In welchem Maße die Erinnerungen an die mit seiner Schwester in Brasilien verbrachte Zeit in Vincent nachwirken, vermittelt in besonders intensiver Weise die Beschreibung seiner Fahrt zu Gilles’ Haus am Meer.11 Die Erzählung wird in einer surrealistisch anmutenden Weise verschmolzen mit Rückblicken auf eine Autofahrt durch den brasilianischen Dschungel, bei der Vincent und seine Schwester in der Nähe eines Hafens eine Szenerie erleben, die, wie die großen Schwärme schwarzer und weißer Vögel „[…] qui s’apprêtaient au festin funèbre de leurs becs“12 signalisieren, durch eine Fülle von Gegensätzen gekennzeichnet ist: Exotische Farben unbekannter Spezies rufen Bewunderung hervor, der Anblick von Fäulnis und eiternden Wunden erregt Ekel. Auf der einen Seite wirkt das Marktgeschehen anziehend auf die Menschen, auf der anderen Seite locken Schlamm und Dreck die Vögel an. Die detaillierte Beschreibung des Nebeneinanders von Leben und Tod gipfelt in einem sich fast über eine ganze Seite erstreckenden Satzgefüge, in dessen Schlussteil Vincents Angst vor tödlicher Bedrohung zum Ausdruck gelangt:
[…] d’un côté la vie – une vie de masse et de grouillement […] une vie nue ni pire ni meilleure que d’autres mais dure et coincée entre deux grands espaces, la forêt et le fleuve […] d’un côté la vie et de l’autre la mort, les charognards présents, massés, serrés, les pattes engluées dans les boues rouges, à attendre, à guetter, le suivant, flottant parmi les eaux, prêts à partir le chercher.13
Die Schilderung der Erinnerungen Vincents an die morbide Atmosphäre des brasilianischen Dschungels wird von der Erzählinstanz nahtlos übergeleitet in die Beschreibung eines lebensgefährlichen Überholmanövers, bei dem Vincent – auf der Fahrt zu Gilles’ Haus am Meer – glaubt, eine seiner Schwester täuschend ähnliche Frau erkannt zu haben.14 Wenn in den Gedanken Vincents die Realität durch traumähnlich-halluzinatorische Zustände verdrängt wird, so macht dies deutlich, mit welcher Intensität die Schwester auch nach ihrem Tod – völlig unabhängig von räumlichen Veränderungen – für ihn präsent ist. Zugleich jedoch verbindet die Erzählinstanz mit Vincents Schwester Gedanken der Sterblichkeit und des Verfalls.

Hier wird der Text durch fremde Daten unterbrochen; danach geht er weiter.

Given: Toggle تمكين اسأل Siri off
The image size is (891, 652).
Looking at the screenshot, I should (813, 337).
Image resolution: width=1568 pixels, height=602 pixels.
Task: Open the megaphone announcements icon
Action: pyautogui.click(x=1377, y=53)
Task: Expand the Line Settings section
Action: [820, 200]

Die Sehnsucht Vincents nach Freiheit, Aufbruch und Weite manifestiert sich auch bei der Ankunft im Haus am Meer, als er in der Nähe der Kaimauer mit Gilles über den Kampf zwischen Land und Meer streitet:15
C’est la terre qui l’emporte, Vincent.
C’est l’eau.
La terre, les constructions. Regardez les maisons, là où courait le fleuve, au siècle dernier, construire est finalement plus durable.
Non, c’est détruire.16
Der kurze Redeausschnitt lässt die disparaten Standpunkte klar hervortreten. Gilles sieht sich durch den Prozess der Landgewinnung in seinem Glauben und Vertrauen auf die konstruktiven Kräfte des Menschen bestätigt und in seiner Suche nach Sicherheit und einem festen Grund ermutigt. Konsequenterweise hält er die schützende Bucht für „menschlicher“ als das bedrohlich wirkende Meer.17 Durch die Lage des Hauses mit seiner Nähe und seinem Abstand zum Meer ist Gilles prädestiniert, zwischen den extremen Positionen Vincents und François’ zu vermitteln. Während letzterer explizit erklärt: „Je n’aime pas la mer […]. Je ne l’avais pas revue, depuis.“18, fühlt sich Vincent von der Macht des Wassers und der unendlich anmutenden Weite des offenen Meers – le large – angezogen. Die unterschiedlichen Positionierungen der beiden letztgenannten Figuren korrespondieren mit ihren schon zuvor deutlich gewordenen Einstellungen zum Aufbruch.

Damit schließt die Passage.